The report titled "Can the Norwegian Barents Sea help solve Europe's gas crisis?" highlights the resurgence of interest in the Barents Sea gas export route following Russia's invasion of Ukraine but also emphasizes the challenges that must be overcome before receiving approval from Oslo.
According to Daniel Rogers, Senior Analyst at Wood Mackenzie, the Barents Sea basin possesses abundant existing resources to fill the pipeline. However, the costs associated with developing the gas are higher than alternative imports from new LNG projects.
Despite this, the report emphasizes the cleaner nature of gas from the Barents Sea and underscores that any potential development would adhere to rigorous Norwegian environmental regulations.
To enhance cost competitiveness, the report suggests that state funding for the pipeline or the implementation of a Carbon Border Adjustment Mechanism, a tool devised by the European Union (EU) to incentivize cleaner industrial production in non-EU countries, could be considered.
"The carbon and socioeconomic argument for a pipeline - and further development of the basin - is strong, but it won't happen without government support.

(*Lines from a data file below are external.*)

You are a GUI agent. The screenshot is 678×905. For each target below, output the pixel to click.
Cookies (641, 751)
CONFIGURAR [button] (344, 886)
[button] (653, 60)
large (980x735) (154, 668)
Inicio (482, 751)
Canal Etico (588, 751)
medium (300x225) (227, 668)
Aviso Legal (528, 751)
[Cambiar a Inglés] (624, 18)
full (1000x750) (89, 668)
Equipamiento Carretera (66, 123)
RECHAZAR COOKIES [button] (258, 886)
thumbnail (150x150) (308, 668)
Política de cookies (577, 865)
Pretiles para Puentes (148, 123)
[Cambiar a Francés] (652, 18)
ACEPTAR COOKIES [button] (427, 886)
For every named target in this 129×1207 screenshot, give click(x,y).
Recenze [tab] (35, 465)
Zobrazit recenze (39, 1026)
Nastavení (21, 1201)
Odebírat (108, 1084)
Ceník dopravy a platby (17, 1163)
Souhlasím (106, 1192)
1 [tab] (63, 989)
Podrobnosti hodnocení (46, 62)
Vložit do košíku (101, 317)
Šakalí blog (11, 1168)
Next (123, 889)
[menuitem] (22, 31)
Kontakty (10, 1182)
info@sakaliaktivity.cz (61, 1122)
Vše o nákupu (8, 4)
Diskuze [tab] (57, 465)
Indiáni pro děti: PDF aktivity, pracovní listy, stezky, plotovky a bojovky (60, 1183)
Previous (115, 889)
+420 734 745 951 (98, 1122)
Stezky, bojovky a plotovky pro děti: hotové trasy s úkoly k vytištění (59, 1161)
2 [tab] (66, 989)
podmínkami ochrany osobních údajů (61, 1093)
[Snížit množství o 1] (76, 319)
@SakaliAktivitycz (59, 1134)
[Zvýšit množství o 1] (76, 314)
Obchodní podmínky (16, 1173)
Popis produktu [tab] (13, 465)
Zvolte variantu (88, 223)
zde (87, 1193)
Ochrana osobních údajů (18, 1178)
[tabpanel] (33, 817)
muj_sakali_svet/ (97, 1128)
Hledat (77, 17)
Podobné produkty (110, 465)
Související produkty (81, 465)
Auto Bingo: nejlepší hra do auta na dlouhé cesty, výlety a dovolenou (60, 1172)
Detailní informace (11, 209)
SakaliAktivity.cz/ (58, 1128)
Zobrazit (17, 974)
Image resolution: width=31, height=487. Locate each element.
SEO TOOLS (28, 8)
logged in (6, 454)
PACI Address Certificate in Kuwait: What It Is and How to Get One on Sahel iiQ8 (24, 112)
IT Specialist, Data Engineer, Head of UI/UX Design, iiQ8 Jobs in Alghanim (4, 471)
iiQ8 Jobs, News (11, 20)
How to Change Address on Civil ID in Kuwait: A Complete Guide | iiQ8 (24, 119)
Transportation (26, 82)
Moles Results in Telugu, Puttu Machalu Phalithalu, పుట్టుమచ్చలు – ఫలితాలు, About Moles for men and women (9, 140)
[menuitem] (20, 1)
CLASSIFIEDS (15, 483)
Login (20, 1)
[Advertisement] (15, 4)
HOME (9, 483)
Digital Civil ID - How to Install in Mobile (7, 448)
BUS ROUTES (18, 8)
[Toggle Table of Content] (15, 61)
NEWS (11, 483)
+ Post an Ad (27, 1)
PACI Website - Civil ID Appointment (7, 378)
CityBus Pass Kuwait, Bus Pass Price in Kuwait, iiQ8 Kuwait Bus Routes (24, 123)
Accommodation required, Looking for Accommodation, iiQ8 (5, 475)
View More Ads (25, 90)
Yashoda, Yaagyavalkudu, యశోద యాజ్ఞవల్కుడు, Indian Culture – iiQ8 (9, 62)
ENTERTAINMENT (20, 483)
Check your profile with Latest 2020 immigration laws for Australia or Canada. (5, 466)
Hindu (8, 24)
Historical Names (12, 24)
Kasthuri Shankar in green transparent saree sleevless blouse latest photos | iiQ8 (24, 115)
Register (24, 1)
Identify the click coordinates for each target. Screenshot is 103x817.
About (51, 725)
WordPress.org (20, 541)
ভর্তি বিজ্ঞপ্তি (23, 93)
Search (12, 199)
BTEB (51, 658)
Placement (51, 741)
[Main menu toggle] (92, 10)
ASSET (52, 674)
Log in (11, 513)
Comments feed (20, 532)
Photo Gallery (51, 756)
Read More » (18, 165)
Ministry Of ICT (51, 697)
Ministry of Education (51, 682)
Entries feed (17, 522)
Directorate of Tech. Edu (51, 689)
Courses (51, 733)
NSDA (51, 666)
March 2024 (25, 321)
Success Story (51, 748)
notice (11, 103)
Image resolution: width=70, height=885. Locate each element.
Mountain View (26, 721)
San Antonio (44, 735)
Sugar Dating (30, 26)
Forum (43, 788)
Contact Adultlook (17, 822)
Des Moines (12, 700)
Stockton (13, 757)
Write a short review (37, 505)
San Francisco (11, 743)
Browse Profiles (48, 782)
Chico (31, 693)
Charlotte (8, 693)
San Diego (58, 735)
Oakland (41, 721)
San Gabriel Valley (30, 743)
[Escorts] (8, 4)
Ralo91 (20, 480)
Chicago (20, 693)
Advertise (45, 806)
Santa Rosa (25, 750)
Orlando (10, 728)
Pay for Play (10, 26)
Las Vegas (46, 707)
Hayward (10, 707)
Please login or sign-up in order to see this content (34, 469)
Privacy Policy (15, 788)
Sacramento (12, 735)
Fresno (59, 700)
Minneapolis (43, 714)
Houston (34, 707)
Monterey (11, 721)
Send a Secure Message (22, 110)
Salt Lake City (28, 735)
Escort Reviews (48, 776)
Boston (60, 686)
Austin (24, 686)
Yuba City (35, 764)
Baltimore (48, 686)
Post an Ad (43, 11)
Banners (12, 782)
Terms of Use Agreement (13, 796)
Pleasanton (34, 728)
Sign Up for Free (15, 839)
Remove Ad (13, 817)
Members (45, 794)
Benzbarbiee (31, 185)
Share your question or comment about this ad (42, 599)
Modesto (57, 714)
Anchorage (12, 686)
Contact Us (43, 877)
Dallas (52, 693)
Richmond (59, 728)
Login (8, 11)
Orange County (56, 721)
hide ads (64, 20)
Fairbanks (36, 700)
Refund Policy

However, if long-term European gas demand and prices decline more rapidly than anticipated, it could further challenge the project's viability," Rogers stated, emphasizing the need for government support.
The report also cautions that while Barents Sea gas would help mitigate the decline in Norwegian production, it would not be a transformative solution. As such, a larger pipeline would be necessary to unlock the basin's potential and encourage high-impact exploration fully.
Presently, gas production in the Barents Sea primarily originates from the Snøhvit Area subsea fields, which are then transported via pipeline to the Hammerfest LNG facility. The facility is expected to operate at maximum capacity until the 2040s.
However, no direct pipeline connection exists between Barents Sea gas resources and the main Norwegian pipeline network.